:: What the task asks ::
Put every line of the data below into a numbered list, skipping blank lines and leaving the pictures out.

:: Dataset records ::

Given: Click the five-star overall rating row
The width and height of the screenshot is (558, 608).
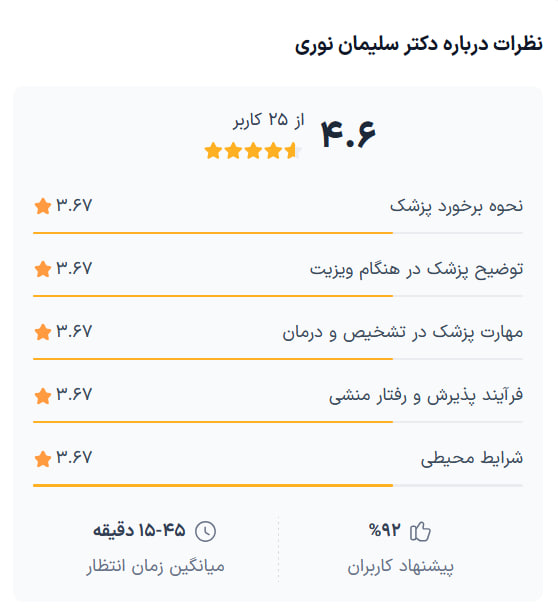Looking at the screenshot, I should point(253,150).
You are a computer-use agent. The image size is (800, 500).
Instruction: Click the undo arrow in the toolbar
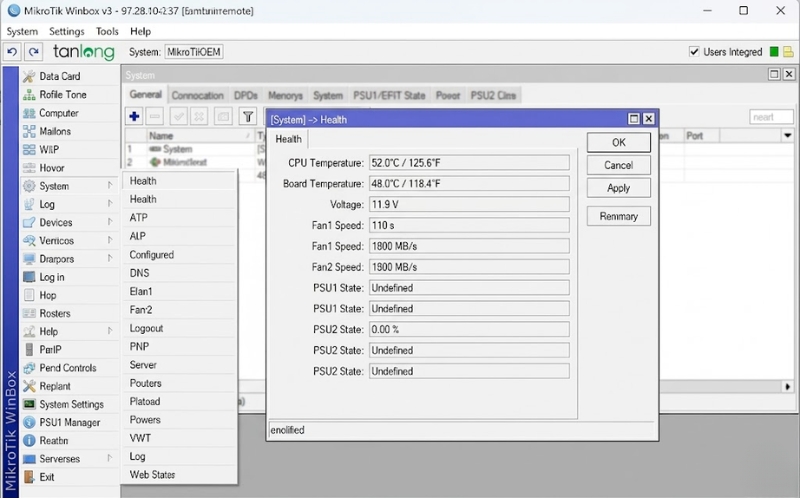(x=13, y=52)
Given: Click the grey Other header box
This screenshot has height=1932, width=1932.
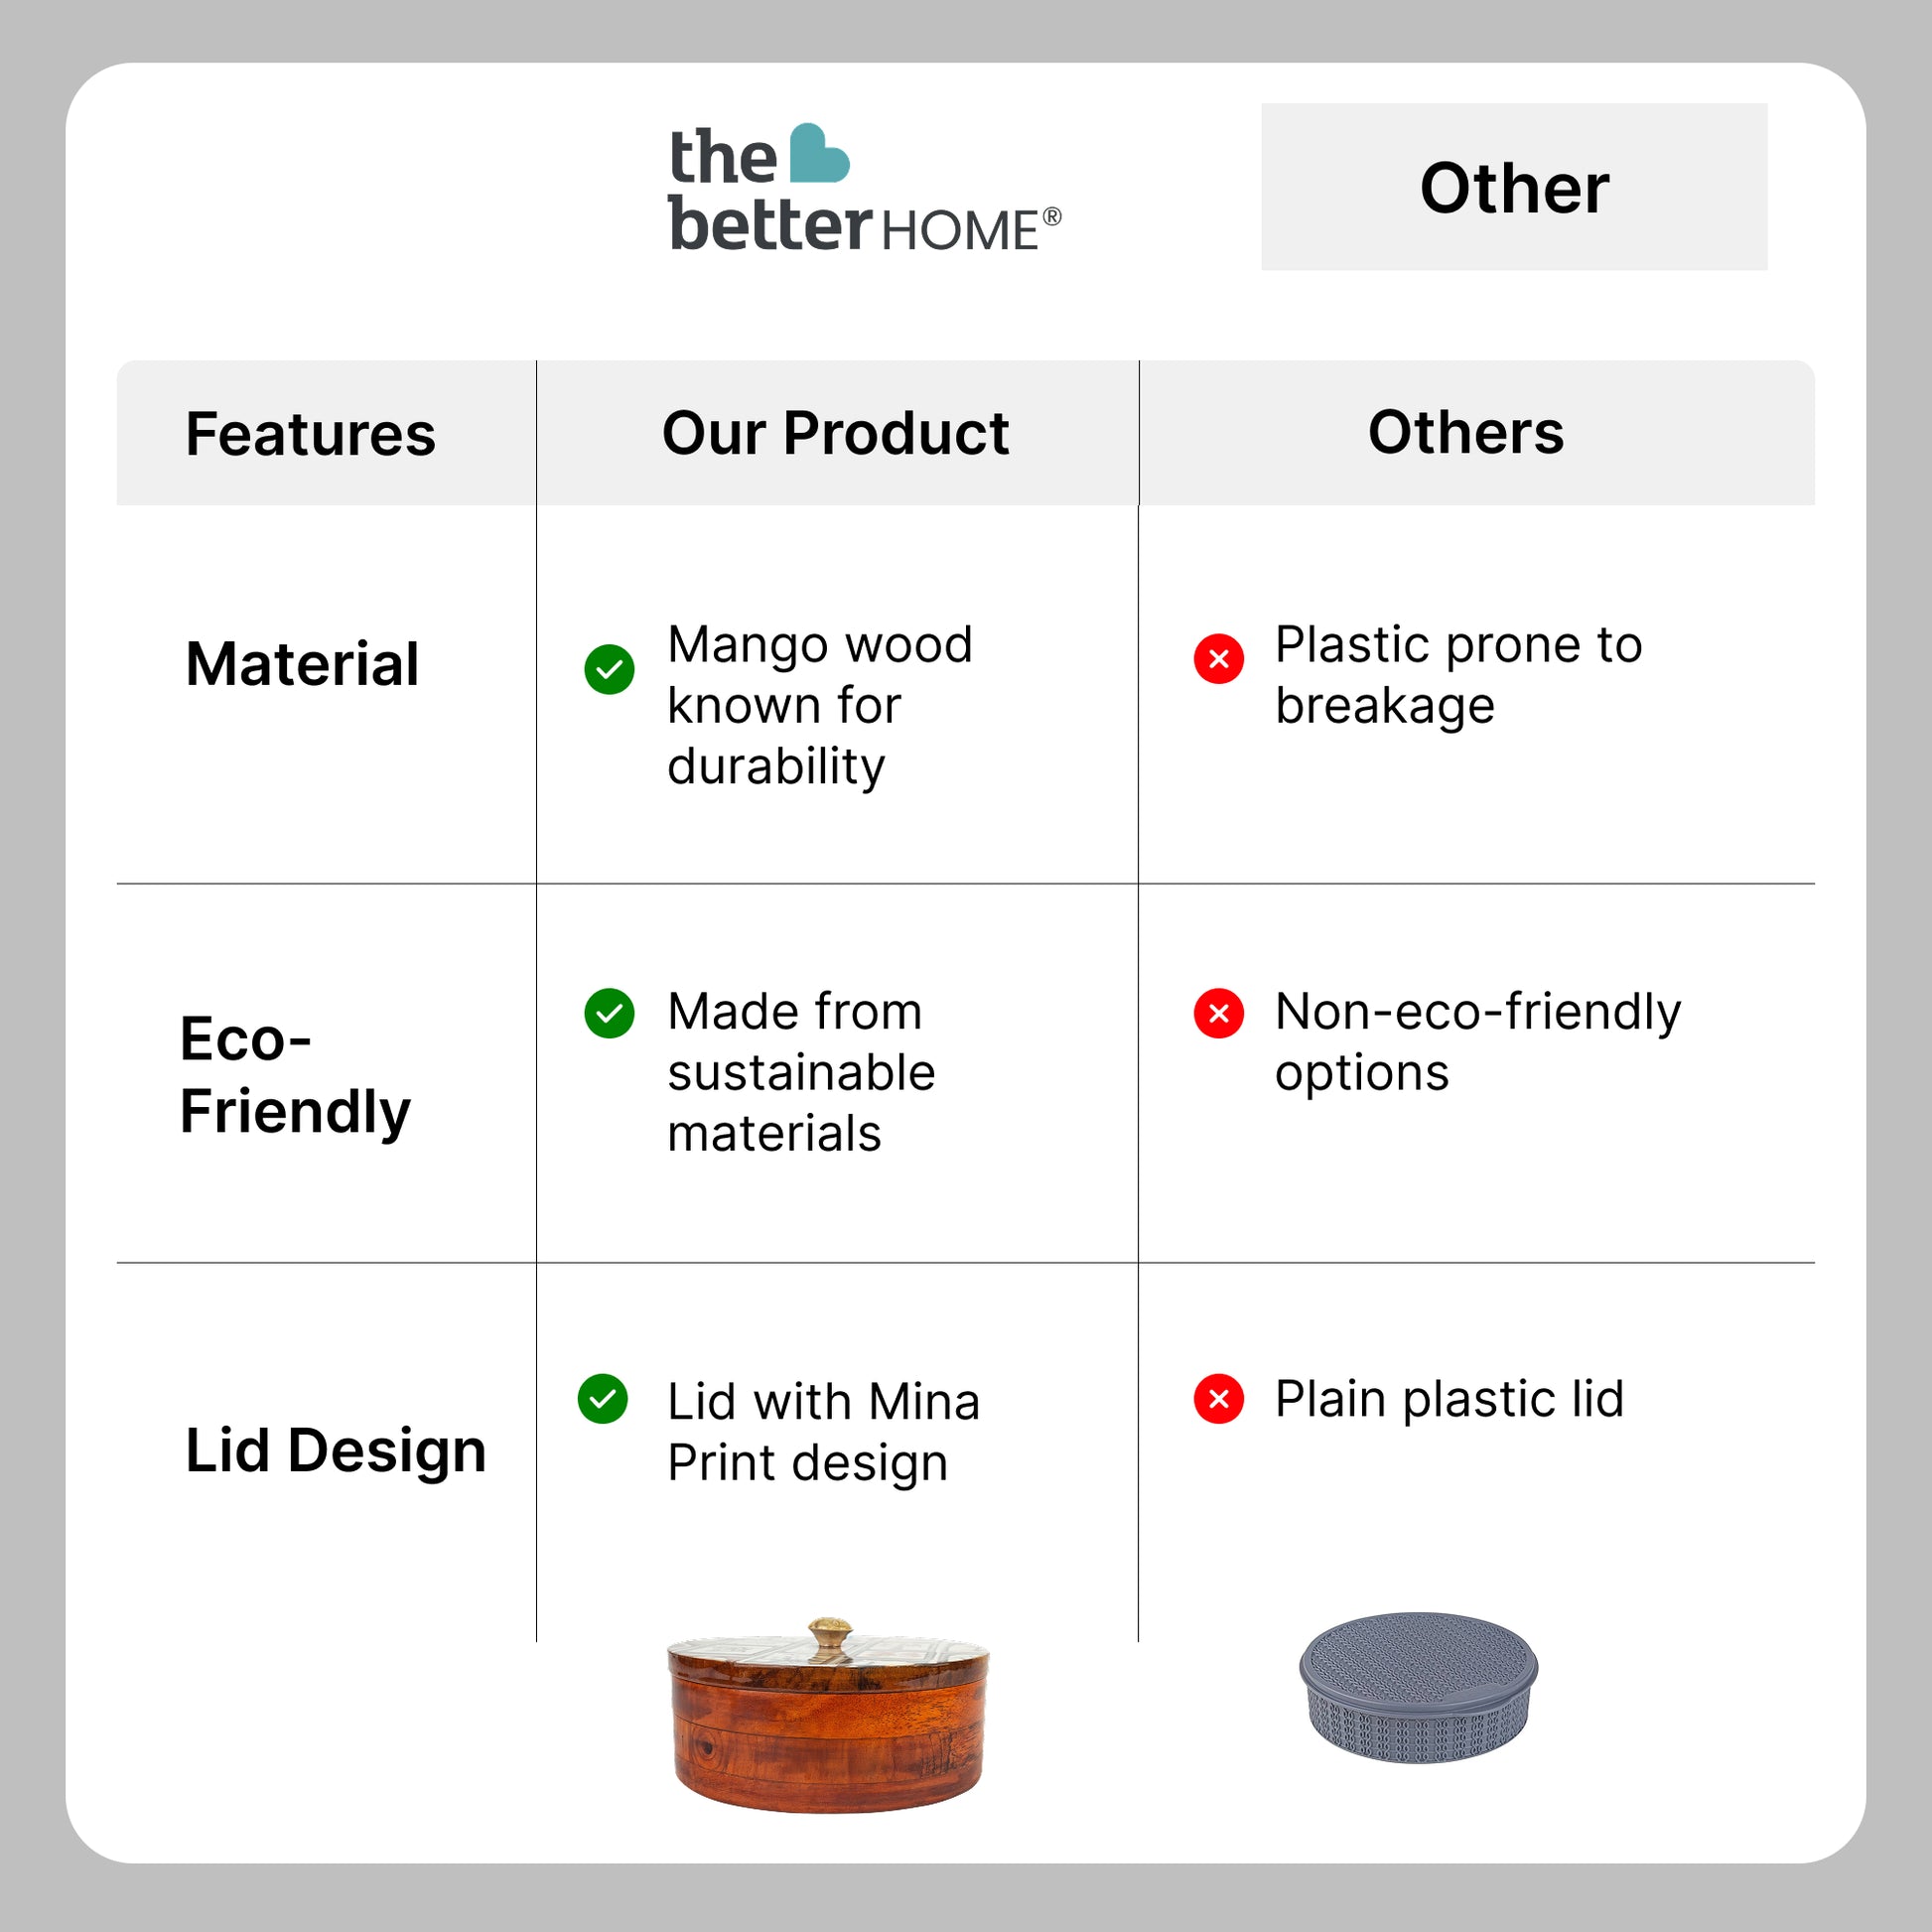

:: Result of this exercise ::
1. Given: Click the five-star overall rating row
2. The width and height of the screenshot is (558, 608).
3. Looking at the screenshot, I should point(253,150).
4. You are a computer-use agent. The image size is (800, 500).
5. Instruction: Click the undo arrow in the toolbar
6. (x=13, y=52)
7. Given: Click the grey Other header box
8. This screenshot has height=1932, width=1932.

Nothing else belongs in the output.